**Directions for this task**
Return the lines of the listing below exactly, from the line with "has width=859, height=446." to the line with "pos(167,106)", including both of those lines.

**Source material**
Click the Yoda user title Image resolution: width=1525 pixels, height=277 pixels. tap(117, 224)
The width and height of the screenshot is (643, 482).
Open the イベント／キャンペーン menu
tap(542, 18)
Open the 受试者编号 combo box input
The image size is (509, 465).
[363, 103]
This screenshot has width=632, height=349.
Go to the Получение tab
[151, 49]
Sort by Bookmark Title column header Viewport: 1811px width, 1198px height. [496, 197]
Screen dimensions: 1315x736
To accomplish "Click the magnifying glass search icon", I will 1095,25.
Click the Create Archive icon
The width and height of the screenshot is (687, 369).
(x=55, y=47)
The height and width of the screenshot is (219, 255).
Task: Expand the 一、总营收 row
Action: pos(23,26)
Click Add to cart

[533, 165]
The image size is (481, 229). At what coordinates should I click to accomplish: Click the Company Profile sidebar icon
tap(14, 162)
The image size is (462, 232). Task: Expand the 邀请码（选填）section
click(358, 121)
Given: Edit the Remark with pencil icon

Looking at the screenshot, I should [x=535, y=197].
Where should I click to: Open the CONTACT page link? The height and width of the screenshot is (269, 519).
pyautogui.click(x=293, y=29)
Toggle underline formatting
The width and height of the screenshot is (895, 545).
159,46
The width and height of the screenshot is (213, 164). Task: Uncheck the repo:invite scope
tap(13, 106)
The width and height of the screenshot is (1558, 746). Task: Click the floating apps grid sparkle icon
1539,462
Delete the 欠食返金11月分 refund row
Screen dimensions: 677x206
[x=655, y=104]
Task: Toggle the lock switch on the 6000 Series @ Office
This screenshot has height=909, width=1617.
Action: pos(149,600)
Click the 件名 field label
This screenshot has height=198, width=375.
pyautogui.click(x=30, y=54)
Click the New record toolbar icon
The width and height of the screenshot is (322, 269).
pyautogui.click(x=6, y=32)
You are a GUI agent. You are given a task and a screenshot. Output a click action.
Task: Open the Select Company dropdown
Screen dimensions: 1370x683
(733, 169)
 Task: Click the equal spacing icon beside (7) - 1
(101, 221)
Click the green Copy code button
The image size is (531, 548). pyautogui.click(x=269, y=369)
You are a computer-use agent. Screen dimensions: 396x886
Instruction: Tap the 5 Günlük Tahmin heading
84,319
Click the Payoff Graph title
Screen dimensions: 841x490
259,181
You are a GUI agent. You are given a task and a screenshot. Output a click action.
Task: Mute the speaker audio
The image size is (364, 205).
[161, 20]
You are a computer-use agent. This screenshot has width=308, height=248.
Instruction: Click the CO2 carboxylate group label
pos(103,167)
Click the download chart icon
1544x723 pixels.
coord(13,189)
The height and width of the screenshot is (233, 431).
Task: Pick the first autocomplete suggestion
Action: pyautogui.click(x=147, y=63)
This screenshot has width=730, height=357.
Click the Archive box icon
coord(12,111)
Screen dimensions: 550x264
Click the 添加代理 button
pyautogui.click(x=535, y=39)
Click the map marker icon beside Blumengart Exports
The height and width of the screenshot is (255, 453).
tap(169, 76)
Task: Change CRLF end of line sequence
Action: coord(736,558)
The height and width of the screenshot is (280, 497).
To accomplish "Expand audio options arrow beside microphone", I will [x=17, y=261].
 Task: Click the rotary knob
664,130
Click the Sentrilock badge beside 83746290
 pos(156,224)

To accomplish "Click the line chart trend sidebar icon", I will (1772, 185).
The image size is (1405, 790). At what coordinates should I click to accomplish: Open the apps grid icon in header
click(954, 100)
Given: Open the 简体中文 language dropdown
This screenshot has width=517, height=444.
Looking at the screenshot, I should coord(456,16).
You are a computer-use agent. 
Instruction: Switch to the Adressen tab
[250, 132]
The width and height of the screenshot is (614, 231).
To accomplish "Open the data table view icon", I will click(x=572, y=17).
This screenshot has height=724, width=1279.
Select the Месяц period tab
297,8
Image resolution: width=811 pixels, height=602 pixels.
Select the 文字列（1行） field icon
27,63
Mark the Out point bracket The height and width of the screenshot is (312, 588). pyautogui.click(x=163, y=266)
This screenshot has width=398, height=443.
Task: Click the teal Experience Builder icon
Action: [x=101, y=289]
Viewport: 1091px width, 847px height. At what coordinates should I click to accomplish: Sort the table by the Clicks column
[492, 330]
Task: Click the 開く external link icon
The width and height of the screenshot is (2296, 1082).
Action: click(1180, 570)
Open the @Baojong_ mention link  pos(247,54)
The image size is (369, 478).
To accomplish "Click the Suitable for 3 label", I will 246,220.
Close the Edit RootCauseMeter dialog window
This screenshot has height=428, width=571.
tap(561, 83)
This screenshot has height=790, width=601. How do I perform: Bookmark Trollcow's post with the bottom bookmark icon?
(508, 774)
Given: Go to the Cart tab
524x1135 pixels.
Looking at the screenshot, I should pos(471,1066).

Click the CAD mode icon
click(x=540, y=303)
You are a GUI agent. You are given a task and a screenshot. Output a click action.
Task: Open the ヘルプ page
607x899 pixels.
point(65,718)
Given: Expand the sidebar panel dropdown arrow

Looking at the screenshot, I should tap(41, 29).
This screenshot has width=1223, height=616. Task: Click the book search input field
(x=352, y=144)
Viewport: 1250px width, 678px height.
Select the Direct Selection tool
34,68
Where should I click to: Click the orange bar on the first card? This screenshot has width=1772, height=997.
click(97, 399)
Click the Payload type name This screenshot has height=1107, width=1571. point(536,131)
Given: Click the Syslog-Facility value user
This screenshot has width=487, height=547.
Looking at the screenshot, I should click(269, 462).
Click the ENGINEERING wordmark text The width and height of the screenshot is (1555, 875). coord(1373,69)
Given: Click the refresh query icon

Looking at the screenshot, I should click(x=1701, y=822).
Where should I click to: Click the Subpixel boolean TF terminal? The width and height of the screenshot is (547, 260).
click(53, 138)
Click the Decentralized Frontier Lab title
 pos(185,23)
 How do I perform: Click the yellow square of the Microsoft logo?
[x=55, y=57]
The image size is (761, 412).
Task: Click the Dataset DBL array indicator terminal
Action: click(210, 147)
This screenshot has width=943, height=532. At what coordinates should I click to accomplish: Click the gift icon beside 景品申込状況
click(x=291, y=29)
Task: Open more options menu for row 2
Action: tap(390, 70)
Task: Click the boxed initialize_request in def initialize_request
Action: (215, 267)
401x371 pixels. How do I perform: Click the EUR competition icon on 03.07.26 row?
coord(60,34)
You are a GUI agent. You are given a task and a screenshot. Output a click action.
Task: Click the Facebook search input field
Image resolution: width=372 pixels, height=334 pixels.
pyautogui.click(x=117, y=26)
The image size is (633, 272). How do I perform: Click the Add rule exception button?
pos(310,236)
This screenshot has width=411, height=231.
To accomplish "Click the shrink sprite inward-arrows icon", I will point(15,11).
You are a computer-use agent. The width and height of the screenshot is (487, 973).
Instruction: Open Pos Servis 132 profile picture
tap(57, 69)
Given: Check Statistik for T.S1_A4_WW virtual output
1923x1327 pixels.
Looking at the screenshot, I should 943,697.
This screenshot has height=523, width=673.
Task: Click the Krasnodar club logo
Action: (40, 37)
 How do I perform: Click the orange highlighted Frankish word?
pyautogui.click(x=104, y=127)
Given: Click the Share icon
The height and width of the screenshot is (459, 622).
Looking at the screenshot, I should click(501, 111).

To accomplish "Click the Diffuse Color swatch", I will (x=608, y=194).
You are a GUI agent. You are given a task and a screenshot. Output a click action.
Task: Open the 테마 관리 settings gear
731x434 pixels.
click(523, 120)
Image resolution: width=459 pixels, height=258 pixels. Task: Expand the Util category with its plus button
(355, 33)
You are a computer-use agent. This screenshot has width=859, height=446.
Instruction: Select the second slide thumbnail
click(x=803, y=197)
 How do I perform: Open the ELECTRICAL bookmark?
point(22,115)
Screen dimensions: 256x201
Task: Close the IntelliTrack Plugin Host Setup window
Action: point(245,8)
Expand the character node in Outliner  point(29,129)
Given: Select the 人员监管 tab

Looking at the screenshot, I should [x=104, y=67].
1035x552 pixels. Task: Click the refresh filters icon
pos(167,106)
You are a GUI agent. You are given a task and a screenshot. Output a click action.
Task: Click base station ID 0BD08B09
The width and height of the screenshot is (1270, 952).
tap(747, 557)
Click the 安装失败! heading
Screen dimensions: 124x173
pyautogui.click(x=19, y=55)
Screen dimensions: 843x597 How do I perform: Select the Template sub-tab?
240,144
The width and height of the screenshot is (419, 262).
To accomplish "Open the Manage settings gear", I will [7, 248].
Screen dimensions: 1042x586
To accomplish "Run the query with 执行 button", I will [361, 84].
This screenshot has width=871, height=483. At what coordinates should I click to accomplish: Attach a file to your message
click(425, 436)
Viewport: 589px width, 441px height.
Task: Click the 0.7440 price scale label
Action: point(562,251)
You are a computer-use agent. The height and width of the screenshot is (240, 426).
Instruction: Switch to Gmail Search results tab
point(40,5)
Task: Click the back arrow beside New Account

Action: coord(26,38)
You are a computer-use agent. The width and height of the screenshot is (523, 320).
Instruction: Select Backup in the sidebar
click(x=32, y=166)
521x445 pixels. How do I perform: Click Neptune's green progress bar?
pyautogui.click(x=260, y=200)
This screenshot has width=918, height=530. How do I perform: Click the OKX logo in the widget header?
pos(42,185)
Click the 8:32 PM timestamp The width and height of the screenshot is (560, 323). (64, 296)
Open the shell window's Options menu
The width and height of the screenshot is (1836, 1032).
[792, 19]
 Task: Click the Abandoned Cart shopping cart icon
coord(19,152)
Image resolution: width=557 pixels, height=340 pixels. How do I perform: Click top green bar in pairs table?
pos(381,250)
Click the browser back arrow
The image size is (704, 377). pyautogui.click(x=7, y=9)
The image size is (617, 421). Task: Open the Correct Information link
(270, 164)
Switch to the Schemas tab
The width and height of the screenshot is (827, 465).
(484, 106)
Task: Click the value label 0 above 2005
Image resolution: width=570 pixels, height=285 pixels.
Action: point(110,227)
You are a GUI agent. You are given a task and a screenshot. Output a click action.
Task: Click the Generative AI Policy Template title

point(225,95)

**The reply**
You are a computer-use agent. This screenshot has width=859, height=446.
Instruction: Select the second slide thumbnail
click(x=803, y=197)
 How do I perform: Open the ELECTRICAL bookmark?
point(22,115)
Screen dimensions: 256x201
Task: Close the IntelliTrack Plugin Host Setup window
Action: point(245,8)
Expand the character node in Outliner  point(29,129)
Given: Select the 人员监管 tab

Looking at the screenshot, I should [x=104, y=67].
1035x552 pixels. Task: Click the refresh filters icon
pos(167,106)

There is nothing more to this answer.